From HR mails to delivery notifications, hackers use new tactics during the pandemic

By Rahul Vaimal, Associate Editor
  • Follow author on
Phishing image
Representational Image

According to the latest findings from Kaspersky, consumers and businesses in the UAE suffered over 600,000 phishing attacks at the height of the COVID-19 stay-at-home period.

Kaspersky is a global anti-virus and cyber security provider.

More than 2.57 million phishing attacks were identified from Egypt, UAE, Saudi Arabia, Qatar, Kuwait, Bahrain and Oman from April to June, the global cyber security firm said.

Phishing statistics image

During the second quarter, Saudi Arabia, the largest Arab economy, saw 973,061 phishing attacks by cyber criminals, the most in the region. The UAE followed with 617,347 attacks, then Egypt (492,532), Oman (193,379), Qatar (128,356), Kuwait (106,245), and Bahrain (67,581) followed.

What is phishing?

Phishing is one of the oldest forms of cyber crime, where users are lured to a website and tricked into entering their personal data. This might include financial credentials, such as bank account passwords and payment card details, or social media account login details. This often results in money being stolen or corporate networks being compromised.
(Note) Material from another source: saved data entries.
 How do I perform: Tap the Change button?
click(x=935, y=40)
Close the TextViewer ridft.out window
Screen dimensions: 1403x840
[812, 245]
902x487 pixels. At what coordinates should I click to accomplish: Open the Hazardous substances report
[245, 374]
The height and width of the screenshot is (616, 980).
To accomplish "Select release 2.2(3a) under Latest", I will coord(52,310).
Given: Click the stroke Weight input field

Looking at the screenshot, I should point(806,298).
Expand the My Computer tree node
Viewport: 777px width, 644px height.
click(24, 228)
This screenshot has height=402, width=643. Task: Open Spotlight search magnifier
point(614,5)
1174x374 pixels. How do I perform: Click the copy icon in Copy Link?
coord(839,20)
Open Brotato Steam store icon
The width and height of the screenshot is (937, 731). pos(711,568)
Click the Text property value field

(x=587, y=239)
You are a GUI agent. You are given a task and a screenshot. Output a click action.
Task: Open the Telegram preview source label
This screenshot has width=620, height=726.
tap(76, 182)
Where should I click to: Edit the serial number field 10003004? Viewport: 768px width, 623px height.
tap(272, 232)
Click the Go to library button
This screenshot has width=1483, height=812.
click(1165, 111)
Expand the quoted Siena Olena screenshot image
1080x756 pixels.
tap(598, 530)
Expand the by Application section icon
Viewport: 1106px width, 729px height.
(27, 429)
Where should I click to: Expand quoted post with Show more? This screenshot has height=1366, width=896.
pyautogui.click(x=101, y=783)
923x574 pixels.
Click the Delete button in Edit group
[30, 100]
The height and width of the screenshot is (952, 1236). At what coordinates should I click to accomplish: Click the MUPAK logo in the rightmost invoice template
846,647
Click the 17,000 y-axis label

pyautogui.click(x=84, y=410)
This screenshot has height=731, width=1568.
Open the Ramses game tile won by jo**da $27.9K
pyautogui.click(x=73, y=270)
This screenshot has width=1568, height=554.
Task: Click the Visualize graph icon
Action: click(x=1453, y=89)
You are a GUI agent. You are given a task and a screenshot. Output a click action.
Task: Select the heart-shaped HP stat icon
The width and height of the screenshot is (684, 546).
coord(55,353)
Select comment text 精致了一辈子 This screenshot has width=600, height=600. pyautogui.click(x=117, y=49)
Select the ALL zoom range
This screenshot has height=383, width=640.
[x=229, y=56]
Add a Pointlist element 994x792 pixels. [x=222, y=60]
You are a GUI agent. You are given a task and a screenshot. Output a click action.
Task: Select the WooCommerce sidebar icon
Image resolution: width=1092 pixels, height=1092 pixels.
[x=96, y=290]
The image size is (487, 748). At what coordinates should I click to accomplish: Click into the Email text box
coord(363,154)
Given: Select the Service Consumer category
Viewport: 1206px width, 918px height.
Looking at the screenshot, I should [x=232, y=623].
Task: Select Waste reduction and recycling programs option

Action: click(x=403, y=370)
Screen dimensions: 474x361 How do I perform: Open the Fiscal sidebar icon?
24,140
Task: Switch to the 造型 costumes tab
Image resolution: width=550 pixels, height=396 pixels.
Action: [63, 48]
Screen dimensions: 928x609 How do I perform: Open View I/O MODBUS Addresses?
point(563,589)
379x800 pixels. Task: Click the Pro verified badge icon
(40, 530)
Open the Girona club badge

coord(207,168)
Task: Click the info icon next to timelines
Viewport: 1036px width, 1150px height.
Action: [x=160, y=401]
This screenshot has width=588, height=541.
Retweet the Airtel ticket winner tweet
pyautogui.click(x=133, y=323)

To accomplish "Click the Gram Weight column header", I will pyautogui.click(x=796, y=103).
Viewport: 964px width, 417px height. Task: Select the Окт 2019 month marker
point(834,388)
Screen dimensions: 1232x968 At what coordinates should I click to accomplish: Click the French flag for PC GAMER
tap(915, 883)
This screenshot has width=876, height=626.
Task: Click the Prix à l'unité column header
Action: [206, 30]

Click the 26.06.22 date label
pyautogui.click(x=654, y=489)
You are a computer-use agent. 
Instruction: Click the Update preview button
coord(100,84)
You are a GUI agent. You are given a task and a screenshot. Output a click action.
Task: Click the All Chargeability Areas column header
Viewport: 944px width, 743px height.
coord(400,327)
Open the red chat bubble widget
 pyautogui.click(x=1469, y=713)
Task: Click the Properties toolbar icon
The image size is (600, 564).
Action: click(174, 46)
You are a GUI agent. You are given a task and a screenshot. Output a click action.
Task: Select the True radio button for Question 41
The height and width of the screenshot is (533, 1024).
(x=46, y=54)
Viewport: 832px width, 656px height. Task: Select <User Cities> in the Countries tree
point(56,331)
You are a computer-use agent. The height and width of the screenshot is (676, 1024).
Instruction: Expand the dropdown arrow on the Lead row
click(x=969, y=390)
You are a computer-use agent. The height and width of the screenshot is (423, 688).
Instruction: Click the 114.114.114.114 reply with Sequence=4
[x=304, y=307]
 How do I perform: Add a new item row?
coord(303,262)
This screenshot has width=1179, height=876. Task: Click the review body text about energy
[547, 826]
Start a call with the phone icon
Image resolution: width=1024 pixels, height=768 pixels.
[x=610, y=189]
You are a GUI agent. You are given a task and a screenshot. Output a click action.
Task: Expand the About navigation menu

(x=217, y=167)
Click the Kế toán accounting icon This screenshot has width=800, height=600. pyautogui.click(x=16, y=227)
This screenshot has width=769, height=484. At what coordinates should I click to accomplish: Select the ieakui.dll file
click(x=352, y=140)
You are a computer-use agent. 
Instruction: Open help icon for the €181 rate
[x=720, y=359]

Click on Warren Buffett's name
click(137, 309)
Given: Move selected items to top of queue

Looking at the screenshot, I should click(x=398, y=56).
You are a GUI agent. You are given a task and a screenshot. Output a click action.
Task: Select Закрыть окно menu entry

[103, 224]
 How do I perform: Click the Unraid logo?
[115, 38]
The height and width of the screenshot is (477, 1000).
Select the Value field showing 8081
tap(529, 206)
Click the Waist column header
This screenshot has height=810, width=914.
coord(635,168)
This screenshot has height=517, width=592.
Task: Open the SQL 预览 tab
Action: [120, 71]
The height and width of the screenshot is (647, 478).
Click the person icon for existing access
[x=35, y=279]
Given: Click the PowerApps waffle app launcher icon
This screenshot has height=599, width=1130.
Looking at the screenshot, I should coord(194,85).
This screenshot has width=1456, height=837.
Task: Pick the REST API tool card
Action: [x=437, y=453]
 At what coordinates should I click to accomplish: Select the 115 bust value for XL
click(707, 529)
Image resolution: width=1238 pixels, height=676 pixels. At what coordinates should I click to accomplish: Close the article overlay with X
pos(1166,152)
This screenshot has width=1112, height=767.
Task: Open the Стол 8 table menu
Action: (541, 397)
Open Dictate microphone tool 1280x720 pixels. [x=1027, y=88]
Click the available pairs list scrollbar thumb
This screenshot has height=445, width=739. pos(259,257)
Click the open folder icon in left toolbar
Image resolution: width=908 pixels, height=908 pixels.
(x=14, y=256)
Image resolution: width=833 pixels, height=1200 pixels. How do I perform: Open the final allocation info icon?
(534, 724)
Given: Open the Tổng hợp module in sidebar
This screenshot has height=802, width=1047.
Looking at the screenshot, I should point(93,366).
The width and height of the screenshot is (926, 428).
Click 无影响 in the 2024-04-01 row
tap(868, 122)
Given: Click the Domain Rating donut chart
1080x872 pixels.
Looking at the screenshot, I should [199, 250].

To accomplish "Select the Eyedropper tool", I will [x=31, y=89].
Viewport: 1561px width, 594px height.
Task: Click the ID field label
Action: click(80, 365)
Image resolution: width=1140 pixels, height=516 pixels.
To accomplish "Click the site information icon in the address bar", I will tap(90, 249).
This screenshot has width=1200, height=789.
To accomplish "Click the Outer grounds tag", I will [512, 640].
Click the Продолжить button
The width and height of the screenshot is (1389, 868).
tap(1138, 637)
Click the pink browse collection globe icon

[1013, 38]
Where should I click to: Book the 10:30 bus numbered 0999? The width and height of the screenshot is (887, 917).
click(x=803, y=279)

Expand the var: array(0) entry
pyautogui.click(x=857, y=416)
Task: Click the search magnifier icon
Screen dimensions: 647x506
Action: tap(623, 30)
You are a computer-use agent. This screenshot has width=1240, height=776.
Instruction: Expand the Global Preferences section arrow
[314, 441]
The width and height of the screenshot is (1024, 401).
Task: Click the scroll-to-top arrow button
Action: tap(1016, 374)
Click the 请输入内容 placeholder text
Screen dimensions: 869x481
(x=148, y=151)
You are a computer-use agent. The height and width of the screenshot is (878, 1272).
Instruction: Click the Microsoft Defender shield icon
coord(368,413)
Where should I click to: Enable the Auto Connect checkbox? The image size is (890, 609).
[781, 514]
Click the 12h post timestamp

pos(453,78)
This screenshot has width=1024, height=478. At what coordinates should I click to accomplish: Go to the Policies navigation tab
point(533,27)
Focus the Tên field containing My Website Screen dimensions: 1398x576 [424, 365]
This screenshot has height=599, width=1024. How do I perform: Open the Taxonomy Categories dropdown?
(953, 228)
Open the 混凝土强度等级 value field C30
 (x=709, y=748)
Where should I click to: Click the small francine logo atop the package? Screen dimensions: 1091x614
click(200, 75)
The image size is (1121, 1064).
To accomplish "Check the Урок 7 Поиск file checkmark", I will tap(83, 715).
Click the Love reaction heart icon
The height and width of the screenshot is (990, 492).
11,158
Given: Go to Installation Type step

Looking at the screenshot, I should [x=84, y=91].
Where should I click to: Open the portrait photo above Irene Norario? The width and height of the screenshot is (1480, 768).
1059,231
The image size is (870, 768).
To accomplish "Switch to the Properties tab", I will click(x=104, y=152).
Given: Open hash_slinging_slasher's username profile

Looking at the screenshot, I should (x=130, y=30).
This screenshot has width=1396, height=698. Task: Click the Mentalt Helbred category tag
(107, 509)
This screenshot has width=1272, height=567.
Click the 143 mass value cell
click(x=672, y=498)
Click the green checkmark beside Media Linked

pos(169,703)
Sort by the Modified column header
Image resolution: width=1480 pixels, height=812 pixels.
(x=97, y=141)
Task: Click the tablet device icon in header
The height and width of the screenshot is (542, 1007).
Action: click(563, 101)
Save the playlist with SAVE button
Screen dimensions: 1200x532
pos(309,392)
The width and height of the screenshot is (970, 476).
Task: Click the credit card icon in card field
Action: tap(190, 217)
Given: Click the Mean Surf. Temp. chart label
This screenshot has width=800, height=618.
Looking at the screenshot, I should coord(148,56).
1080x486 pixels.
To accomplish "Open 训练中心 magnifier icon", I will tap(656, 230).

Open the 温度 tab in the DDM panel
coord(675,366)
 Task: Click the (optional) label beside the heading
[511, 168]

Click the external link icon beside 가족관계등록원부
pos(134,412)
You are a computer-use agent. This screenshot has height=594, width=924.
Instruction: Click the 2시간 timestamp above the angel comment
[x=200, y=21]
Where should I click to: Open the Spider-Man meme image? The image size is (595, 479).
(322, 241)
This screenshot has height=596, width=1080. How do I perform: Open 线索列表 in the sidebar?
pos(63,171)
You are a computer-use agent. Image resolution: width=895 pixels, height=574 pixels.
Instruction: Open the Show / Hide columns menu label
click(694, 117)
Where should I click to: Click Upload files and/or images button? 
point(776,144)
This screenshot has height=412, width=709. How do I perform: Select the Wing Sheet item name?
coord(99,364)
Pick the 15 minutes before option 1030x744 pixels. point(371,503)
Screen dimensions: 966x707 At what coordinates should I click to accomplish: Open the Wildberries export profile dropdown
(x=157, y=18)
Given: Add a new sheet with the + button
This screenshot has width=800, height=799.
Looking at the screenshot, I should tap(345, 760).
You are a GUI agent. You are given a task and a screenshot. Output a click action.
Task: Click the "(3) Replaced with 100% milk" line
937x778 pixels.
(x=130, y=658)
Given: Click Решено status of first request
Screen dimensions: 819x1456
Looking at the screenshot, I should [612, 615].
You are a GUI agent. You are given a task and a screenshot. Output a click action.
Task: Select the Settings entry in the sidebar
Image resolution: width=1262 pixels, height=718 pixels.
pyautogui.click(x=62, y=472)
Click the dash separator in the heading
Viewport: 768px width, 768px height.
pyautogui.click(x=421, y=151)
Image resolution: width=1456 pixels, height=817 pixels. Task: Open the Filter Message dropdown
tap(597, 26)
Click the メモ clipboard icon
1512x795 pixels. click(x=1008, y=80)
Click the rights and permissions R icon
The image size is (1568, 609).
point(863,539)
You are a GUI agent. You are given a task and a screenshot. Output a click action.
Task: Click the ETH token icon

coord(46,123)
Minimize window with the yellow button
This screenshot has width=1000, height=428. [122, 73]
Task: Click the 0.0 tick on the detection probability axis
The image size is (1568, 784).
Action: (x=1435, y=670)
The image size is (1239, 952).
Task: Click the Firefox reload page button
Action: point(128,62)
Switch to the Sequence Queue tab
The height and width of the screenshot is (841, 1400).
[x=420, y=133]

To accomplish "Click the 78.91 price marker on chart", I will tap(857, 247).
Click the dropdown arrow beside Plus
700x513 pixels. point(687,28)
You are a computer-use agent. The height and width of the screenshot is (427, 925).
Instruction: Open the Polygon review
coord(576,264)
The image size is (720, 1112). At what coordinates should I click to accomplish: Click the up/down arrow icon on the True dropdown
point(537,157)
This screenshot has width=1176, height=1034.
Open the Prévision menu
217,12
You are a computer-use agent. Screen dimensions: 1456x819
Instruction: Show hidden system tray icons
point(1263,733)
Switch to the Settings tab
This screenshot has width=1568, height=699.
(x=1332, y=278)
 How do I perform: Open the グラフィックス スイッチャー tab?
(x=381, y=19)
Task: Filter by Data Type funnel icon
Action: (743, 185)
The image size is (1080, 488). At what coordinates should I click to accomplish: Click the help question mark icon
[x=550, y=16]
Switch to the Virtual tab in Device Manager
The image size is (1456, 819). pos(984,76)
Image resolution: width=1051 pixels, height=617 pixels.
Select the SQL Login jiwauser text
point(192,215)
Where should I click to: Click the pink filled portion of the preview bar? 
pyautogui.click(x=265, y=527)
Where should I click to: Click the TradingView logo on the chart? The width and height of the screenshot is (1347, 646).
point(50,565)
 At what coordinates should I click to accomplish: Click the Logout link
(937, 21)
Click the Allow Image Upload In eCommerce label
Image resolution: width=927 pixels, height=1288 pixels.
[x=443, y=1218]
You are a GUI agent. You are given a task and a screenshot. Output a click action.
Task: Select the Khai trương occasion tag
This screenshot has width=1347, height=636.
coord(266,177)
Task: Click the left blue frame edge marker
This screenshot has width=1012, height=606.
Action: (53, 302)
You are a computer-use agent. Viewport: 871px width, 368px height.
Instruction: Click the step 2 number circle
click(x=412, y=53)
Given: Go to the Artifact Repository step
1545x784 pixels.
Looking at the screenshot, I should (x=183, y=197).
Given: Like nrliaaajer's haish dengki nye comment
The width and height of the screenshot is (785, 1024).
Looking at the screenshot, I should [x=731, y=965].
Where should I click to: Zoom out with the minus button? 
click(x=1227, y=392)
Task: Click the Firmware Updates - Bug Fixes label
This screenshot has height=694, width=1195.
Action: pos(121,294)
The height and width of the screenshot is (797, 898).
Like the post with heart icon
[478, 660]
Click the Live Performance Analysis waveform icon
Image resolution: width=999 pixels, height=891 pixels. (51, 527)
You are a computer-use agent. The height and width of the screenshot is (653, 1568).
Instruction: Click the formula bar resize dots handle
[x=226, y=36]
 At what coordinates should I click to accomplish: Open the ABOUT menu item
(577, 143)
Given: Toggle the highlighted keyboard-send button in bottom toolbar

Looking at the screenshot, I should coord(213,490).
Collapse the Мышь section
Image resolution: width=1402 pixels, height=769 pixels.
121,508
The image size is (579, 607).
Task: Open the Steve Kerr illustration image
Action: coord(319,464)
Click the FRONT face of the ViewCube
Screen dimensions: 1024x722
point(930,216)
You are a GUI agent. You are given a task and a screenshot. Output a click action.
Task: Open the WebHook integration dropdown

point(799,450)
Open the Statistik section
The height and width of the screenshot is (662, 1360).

A study from tech security company McAfee in May warned of a worldwide increase in cyber criminal activity since March as they attempted to capitalize on the fear and confusion caused by the COVID-19 crisis.

The significant rise in people working from home during the pandemic gives cyber criminals more opportunities to send out phishing emails, industry experts believe. Before the pandemic, more staff worked from offices, which had advanced security systems in place to protect them against cyber attacks.

In June, another study by the Dubai Future Foundation found a rise of 600 percent in phishing emails reported since February, with healthcare facilities at high risk.

The hacker tactics

Cyber criminals have resorted to a range of new tactics to cheat victims by phishing – from HR dismissal mails to attacks disguised as delivery notifications, Kaspersky said.

“At the peak of the pandemic, organisations responsible for delivering letters and parcels were in a hurry to notify recipients of possible delays. These are the types of emails that fraudsters began to fake, with victims asked to open an attachment to find out the address of a warehouse where they could pick up a shipment that did not reach its destination,” Kaspersky said in the report.

Another new tactic used by cyber criminals during the pandemic was to send out emails about changes to medical leave to unsuspecting users. Usually these emails would contain virus-laden attachments which can be used to download and install encryptors.

Remain safe online

Kaspersky experts advise users to check online addresses in unknown communications at all times, whether it is the web address of the site to which they are sent, the link address in a message and even the sender’s email address to ensure that they are valid.

Users are advised not to enter their credentials if they are unsure whether the website is genuine and safe. The cyber security company advises that in case you enter your login and password details on a fake page, call your bank or payment provider immediately to change your password.